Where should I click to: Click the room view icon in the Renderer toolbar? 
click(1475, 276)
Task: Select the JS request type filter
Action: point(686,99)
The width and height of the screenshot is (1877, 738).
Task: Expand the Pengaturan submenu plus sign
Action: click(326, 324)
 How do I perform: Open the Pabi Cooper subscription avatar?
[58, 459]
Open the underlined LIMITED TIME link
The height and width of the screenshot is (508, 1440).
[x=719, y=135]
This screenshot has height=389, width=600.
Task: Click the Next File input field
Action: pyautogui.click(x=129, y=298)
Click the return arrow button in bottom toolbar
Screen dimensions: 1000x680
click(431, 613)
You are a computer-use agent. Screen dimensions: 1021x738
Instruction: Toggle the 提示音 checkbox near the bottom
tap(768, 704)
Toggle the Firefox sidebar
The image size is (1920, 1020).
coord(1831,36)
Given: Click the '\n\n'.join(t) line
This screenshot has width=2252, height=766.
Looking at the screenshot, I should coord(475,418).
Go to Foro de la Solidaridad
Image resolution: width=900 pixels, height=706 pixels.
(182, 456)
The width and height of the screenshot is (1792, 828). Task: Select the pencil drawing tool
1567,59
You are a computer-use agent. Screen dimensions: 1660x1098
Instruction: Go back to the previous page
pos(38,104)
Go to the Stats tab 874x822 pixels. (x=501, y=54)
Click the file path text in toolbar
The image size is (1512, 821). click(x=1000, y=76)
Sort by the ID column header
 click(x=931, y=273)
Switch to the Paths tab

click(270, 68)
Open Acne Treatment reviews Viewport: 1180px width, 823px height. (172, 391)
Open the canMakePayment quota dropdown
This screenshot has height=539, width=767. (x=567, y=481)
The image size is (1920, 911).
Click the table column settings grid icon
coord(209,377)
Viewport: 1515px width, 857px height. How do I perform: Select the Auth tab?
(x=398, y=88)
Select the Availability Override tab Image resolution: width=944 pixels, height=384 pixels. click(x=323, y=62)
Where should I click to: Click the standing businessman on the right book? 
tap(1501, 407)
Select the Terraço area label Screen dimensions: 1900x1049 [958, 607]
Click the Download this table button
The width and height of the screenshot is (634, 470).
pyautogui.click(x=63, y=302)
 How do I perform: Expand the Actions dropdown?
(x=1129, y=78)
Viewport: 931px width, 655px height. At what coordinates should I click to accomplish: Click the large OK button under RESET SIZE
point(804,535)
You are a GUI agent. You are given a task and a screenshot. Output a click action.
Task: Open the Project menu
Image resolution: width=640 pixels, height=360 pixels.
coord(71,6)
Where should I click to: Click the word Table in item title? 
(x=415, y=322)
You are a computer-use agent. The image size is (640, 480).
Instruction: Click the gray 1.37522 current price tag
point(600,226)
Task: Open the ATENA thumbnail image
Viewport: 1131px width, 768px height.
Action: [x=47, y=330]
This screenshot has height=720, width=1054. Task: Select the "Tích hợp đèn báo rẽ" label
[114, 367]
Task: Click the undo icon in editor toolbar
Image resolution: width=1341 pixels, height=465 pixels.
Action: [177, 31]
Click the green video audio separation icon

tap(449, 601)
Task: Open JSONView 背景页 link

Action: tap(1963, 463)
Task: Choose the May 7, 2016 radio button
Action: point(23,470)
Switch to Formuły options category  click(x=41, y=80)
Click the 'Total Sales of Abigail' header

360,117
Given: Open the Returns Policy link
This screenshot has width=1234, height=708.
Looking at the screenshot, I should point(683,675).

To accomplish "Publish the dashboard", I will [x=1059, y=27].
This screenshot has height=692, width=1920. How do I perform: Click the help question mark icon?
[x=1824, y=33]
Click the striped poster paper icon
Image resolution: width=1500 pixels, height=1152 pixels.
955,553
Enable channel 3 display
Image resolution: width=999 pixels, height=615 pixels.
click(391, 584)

┄┄┄┄┄┄┄┄┄┄

Task brief — Recast everything above from the line containing "Enable channel 3 display" down to the end of the records as a numbered list, leaving out any blank lines.

Response —
1. Enable channel 3 display
2. Image resolution: width=999 pixels, height=615 pixels.
3. click(391, 584)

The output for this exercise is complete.